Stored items
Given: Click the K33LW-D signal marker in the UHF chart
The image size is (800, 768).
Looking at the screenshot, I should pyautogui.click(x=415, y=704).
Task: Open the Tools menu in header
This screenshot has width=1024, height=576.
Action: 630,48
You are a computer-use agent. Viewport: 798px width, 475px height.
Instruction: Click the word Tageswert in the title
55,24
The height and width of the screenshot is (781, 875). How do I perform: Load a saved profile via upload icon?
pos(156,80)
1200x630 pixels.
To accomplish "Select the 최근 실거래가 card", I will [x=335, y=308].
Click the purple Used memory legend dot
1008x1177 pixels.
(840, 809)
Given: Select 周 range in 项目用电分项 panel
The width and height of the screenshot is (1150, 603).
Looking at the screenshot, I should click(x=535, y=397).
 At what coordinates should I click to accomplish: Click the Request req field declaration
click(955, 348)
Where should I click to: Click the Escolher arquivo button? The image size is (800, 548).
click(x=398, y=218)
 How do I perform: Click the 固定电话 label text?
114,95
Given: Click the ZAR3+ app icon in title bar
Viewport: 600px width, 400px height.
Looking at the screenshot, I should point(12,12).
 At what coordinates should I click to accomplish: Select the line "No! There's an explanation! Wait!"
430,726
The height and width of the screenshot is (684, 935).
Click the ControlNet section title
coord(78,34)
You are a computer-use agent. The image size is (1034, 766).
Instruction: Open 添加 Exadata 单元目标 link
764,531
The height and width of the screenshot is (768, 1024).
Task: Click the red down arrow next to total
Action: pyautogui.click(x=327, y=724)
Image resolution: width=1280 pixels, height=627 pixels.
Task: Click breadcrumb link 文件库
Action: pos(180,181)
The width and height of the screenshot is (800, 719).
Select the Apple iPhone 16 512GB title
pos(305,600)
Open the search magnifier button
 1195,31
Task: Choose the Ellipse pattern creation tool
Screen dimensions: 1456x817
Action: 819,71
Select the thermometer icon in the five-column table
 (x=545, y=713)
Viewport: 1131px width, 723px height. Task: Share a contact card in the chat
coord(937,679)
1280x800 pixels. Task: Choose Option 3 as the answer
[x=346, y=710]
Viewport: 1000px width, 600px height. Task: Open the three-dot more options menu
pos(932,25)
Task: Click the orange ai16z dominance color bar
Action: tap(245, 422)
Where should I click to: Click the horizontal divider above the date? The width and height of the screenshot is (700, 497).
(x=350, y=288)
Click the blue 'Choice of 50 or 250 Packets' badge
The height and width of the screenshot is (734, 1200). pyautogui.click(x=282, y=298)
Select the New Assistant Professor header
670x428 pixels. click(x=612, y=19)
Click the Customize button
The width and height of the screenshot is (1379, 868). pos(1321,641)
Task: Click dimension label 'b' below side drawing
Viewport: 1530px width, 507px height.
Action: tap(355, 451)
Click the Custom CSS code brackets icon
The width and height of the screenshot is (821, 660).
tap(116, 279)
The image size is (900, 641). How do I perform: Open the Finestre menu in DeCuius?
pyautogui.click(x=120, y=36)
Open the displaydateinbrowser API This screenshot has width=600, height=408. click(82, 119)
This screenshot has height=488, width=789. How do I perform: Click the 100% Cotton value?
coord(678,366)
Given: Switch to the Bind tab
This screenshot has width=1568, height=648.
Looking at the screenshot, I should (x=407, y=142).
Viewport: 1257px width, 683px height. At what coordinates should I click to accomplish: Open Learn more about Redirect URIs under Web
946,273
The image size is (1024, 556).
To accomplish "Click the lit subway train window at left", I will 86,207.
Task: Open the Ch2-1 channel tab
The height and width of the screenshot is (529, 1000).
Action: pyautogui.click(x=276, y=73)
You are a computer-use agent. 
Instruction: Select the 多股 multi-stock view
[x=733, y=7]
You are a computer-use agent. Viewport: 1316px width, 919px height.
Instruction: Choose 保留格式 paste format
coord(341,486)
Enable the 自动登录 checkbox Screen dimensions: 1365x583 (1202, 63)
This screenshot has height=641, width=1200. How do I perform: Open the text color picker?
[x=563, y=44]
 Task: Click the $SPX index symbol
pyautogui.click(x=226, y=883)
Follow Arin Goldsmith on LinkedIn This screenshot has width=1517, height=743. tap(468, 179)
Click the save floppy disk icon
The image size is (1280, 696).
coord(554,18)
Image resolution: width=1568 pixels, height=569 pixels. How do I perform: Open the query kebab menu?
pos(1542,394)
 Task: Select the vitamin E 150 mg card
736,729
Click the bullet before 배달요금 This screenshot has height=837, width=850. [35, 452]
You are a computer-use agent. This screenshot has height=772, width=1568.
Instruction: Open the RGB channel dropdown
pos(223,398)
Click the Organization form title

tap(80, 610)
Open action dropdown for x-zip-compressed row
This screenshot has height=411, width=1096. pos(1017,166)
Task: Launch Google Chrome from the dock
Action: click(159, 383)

__Problem to solve__: Scan the records above for the string "agent", then select every line that holds it.

__Exercise result__:
You are a computer-use agent. Viewport: 798px width, 475px height.
You are a computer-use agent. The image size is (1034, 766).
You are a computer-use agent. 
You are a computer-use agent. Viewport: 1316px width, 919px height.
You are a computer-use agent. This screenshot has height=772, width=1568.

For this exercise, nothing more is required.